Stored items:
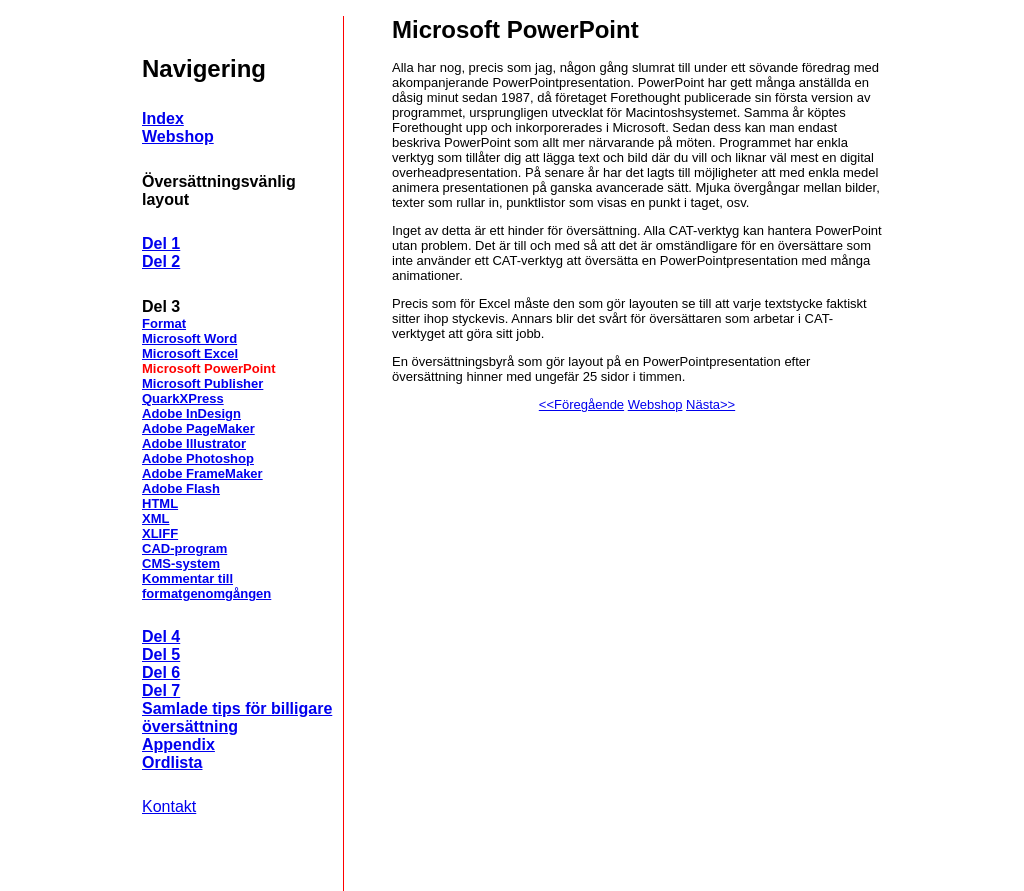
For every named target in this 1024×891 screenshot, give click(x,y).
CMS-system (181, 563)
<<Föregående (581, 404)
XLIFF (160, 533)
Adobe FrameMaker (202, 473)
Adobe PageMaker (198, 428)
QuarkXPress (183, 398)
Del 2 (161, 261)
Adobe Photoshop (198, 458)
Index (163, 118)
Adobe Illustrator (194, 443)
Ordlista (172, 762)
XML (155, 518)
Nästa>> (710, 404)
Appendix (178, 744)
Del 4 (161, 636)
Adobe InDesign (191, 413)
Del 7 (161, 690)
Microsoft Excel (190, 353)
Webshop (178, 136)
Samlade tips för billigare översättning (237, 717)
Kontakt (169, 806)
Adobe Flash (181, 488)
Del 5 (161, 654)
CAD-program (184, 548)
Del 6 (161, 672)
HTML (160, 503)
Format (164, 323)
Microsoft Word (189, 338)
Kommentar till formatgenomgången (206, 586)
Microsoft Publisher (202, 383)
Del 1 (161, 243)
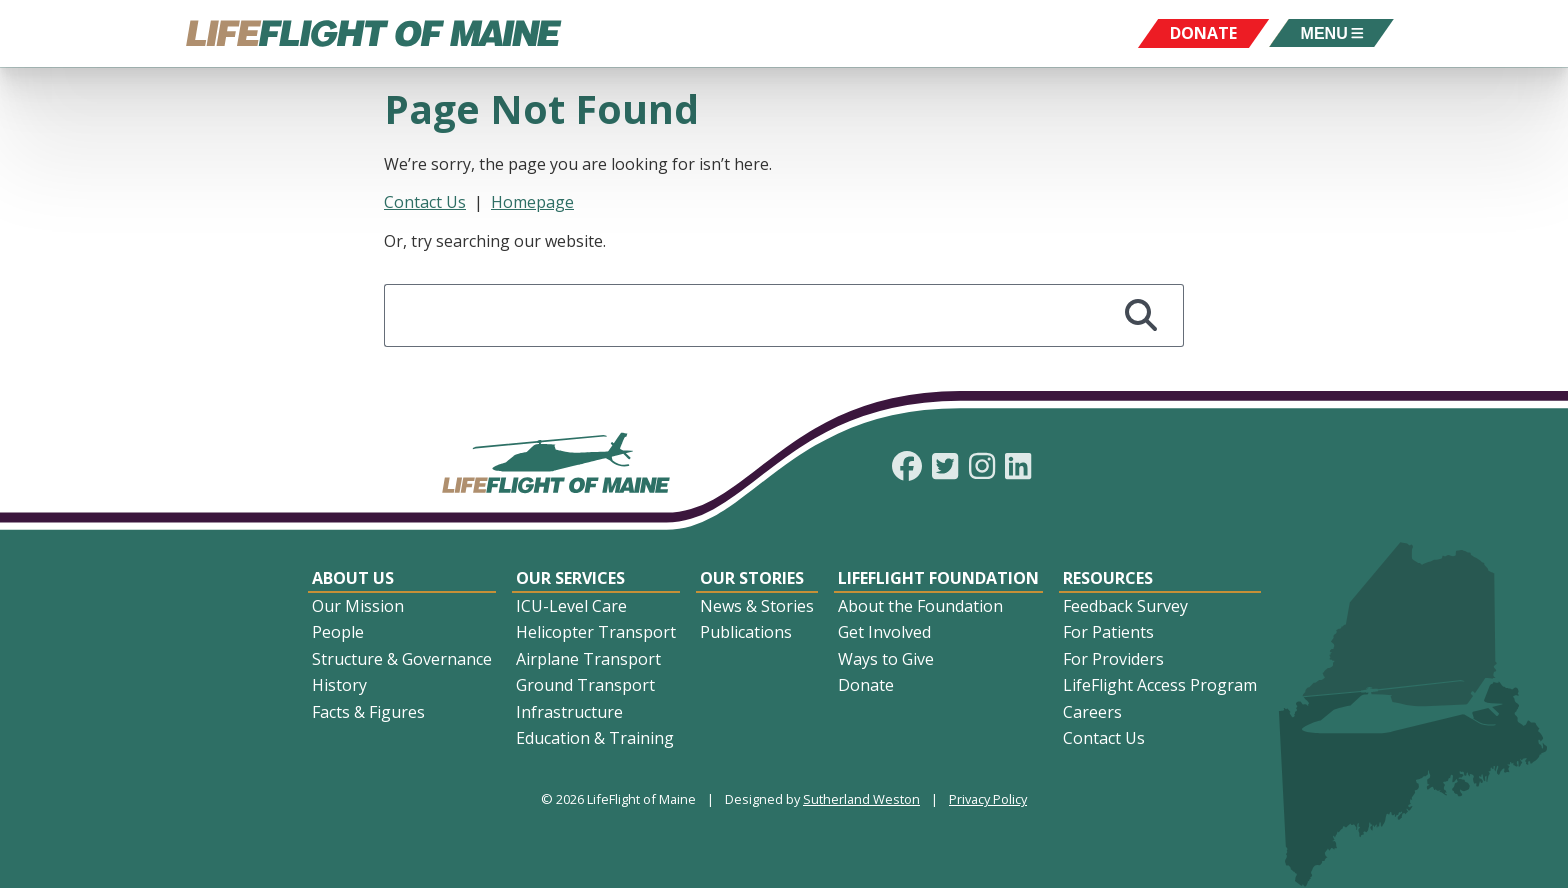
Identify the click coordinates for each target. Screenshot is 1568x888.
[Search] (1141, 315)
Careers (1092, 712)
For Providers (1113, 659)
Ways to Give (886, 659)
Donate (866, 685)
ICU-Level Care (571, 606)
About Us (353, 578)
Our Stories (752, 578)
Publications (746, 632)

# [Exercise prompt]
The records, exactly as written but without images, should be returned.

# [Result of this task]
For every named target in this 1024×891 screenshot, give click(x,y).
CMS-system (181, 563)
<<Föregående (581, 404)
XLIFF (160, 533)
Adobe FrameMaker (202, 473)
Adobe PageMaker (198, 428)
QuarkXPress (183, 398)
Del 2 (161, 261)
Adobe Photoshop (198, 458)
Index (163, 118)
Adobe Illustrator (194, 443)
Ordlista (172, 762)
XML (155, 518)
Nästa>> (710, 404)
Appendix (178, 744)
Del 4 (161, 636)
Adobe InDesign (191, 413)
Del 7 (161, 690)
Microsoft Excel (190, 353)
Webshop (178, 136)
Samlade tips för billigare översättning (237, 717)
Kontakt (169, 806)
Adobe Flash (181, 488)
Del 5 (161, 654)
CAD-program (184, 548)
Del 6 (161, 672)
HTML (160, 503)
Format (164, 323)
Microsoft Word (189, 338)
Kommentar till formatgenomgången (206, 586)
Microsoft Publisher (202, 383)
Del 1 (161, 243)
Identify the click coordinates for each target. Screenshot is 1568x888.
[Search] (1141, 315)
Careers (1092, 712)
For Providers (1113, 659)
Ways to Give (886, 659)
Donate (866, 685)
ICU-Level Care (571, 606)
About Us (353, 578)
Our Stories (752, 578)
Publications (746, 632)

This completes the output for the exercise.